Drivers of Business Value 

July 13, 2022 · 3 mins

Drivers of Business Value 

As a business owner, when the time comes to sell you want to ensure that you can maximize the value of the business in which you’ve invested energy, time and money into building. Planning and preparation well in advance are crucial to maximizing the value of your business.

While every business is different, there are a number of common things buyers look for. Knowing what these are so you can create a strategy in advance to address any potential weak spots can help you drive up the value of your businesses when it comes to sell:

1. Human Capital – Having an experienced, committed management structure in place can have a significant impact on how buyers view the value of your business. A business lacking a strong management structure likely relies heavily on its owner which in turn can decrease value and/or limit the buyer pool if the owner plans on leaving after the sale.

Retaining key employees is critical in transitioning your business while at the same time maximizing value. Human capital has never been more important than what we are experiencing in today’s tight labor market. Many of the first questions prospective buyers have today relate to the management team and employees of the business.

2. Financial Performance – A company with strong financial performance in the years leading up to a sale will certainly assist in helping increase the value of a business. Strong financial performance includes, but is not limited to, revenue growth, recurring revenue (contractual revenue is a bonus), steady profit margin, and predictable operating expenses – all of which tend to lead to a positively trending EBITDA.

3. Growth Opportunities – Scalable businesses often have obtainable growth opportunities which are positive for driving business value.

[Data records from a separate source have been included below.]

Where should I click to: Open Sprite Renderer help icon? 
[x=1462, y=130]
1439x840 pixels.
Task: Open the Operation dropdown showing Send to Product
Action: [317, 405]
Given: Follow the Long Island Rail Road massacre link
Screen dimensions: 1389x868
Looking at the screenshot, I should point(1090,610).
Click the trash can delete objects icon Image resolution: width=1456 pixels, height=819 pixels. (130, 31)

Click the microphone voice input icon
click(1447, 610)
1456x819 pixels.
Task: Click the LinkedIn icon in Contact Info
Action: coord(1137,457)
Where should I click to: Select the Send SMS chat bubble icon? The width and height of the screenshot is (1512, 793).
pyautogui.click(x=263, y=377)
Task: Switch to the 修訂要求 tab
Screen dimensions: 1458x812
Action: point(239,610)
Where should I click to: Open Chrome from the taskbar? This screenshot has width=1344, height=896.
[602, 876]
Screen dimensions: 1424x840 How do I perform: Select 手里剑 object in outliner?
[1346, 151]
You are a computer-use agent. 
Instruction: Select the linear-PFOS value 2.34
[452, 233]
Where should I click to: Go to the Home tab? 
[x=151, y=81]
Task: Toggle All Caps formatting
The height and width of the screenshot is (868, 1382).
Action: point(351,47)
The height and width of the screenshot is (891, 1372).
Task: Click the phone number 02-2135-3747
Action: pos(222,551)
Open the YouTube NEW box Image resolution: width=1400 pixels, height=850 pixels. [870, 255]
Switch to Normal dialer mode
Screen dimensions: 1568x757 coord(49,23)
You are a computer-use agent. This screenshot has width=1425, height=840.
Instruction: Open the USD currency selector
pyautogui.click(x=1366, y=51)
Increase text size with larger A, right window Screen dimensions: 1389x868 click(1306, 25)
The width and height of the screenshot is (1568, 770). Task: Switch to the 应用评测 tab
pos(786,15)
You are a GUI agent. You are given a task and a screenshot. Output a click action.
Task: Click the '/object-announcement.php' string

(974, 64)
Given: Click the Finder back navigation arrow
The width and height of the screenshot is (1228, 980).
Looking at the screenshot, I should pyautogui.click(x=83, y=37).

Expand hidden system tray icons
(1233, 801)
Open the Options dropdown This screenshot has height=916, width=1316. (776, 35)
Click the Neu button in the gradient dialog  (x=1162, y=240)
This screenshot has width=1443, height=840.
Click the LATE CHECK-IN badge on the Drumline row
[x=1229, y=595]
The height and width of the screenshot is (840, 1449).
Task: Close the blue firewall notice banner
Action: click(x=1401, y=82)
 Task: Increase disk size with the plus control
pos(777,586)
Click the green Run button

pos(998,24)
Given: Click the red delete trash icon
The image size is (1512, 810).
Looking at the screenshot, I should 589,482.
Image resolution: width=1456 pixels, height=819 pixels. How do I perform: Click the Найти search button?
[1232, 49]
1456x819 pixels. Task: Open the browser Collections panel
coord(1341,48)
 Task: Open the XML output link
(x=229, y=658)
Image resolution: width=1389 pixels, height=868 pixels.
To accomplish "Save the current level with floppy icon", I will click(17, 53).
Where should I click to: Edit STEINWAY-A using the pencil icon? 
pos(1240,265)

These opportunities are important to clearly highlight to potential purchasers. If an acquirer can introduce new products/services or expand into new markets in a cost-effective and timely manner, they may in turn be willing to pay a higher multiple when it comes time to purchase your business.

4. Diverse and Loyal Customers – A diversified customer base can reduce risk for a prospective purchaser. If your largest customer accounts for 25%+ of your revenue, losing that customer can have a material impact on the value of your business. “Sticky” customers are repeat consumers due to a business’s value proposition, including quality, convenience, pricing, etc. “Sticky” customers generally lead to loyal customers. A long-standing, loyal customer base can provide a purchasing party with certainty that the target’s customers are not likely to abandon the business in the case that the company is acquired by another party. Taken together, a diverse and loyal customer base will almost certainly help enhance your business value.

5. Supply Chain Management – You don’t have to look too far in today’s market to hear about supply chain issues. Businesses that have developed strategies to weather the supply chain struggles will set themselves apart from those that have stumbled, and thus will drive business value. Similar to the strategy mentioned above in diversifying your customer base, it is also good to have a diversified supplier base so you don’t have “all your eggs in one basket” and give suppliers too much leverage over your business.